2D Convolution and dilation

Hi - The 2d convolution of PyTorch has the default value of dilation set to 1. This means I have to use dilation. Why this is set up in this way? If I want to convolve an image with a [3 x 3] kernel, the default setting of dilation is making the kernel effectively a [5 x 5] one. Is there any way to use a kernel without dilation?

Hi,
It’s not true.

You may want to check the formulation Conv2d — PyTorch 1.6.0 documentation:

Also, this is the convention, as far as I know, TF, keras, etc all use conv layers the same way PyTorch uses as it should match mathematical formulation of conv.

Bests

Hi @Nikronic - Thanks for your reply. I’m aware of the convolutional convention.
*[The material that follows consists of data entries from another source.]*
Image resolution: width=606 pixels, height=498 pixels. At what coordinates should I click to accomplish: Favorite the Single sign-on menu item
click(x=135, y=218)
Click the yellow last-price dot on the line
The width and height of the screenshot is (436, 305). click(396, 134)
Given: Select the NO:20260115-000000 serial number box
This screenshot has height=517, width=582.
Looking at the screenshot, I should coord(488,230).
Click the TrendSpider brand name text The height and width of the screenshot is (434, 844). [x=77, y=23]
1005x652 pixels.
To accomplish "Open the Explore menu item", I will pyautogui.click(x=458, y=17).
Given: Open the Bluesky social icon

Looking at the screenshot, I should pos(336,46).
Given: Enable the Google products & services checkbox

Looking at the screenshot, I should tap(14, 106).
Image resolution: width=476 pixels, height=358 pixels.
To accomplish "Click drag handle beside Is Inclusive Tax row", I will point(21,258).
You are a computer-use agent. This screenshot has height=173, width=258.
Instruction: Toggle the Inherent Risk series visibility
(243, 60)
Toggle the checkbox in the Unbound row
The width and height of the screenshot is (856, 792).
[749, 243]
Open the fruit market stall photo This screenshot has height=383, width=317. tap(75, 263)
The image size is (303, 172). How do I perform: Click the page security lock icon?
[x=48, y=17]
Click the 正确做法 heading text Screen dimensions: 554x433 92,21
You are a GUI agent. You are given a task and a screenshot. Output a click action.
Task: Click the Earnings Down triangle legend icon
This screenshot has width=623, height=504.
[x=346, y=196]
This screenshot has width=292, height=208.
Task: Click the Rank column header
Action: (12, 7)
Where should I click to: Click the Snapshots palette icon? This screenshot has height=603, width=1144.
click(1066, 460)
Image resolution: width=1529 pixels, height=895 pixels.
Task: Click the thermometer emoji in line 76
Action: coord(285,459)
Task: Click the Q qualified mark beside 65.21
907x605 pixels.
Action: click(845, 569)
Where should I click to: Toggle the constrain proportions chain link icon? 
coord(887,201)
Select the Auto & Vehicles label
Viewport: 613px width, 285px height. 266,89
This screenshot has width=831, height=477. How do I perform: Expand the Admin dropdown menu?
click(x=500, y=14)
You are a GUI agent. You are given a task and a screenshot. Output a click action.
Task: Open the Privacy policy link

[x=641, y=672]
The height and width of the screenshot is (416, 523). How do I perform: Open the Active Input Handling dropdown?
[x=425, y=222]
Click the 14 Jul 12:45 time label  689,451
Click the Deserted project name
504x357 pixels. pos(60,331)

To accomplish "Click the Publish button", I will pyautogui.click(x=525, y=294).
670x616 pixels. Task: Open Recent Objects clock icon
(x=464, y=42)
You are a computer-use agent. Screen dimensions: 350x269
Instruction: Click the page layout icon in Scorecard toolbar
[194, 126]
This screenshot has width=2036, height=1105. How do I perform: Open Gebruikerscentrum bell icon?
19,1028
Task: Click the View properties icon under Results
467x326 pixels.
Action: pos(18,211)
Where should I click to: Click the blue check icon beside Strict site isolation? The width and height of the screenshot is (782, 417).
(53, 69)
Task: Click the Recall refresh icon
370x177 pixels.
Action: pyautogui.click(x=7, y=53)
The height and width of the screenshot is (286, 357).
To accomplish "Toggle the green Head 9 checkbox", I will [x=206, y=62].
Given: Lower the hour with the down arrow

As per the PyTorch documentation dilation add spaces between the kernel elements. So it’s effectively inflating the kernel size.
Getting back to my main point, is there any way to convolve an image without dilation in PyTorch? Some of early papers (specifically 2012-2016) on ConvNet, authors just used pain convolution. I want to recreate some of the papers. That’s why I need to convolve an image with out dilation. Any help will be appreciated.

Thanks,
Tomojit

Apparently, I expressed the idea badly.
Default value, dilation=1 means no dilation.
I think this thread explains situation clearly:

Why the default dilation value in Conv2d is 1? - PyTorch Forums

Ok, it’s looks like dilation=1 means “no dilation”, which is a bit confusing. Anyway, if I use the default setting for dilation, then I’m not convolving an image with a dilated kernel.

For anyone having issues with this you can see dilation as the number of steps taken between the kernel weights. So if dilation were to be 0 it would stay at one spot.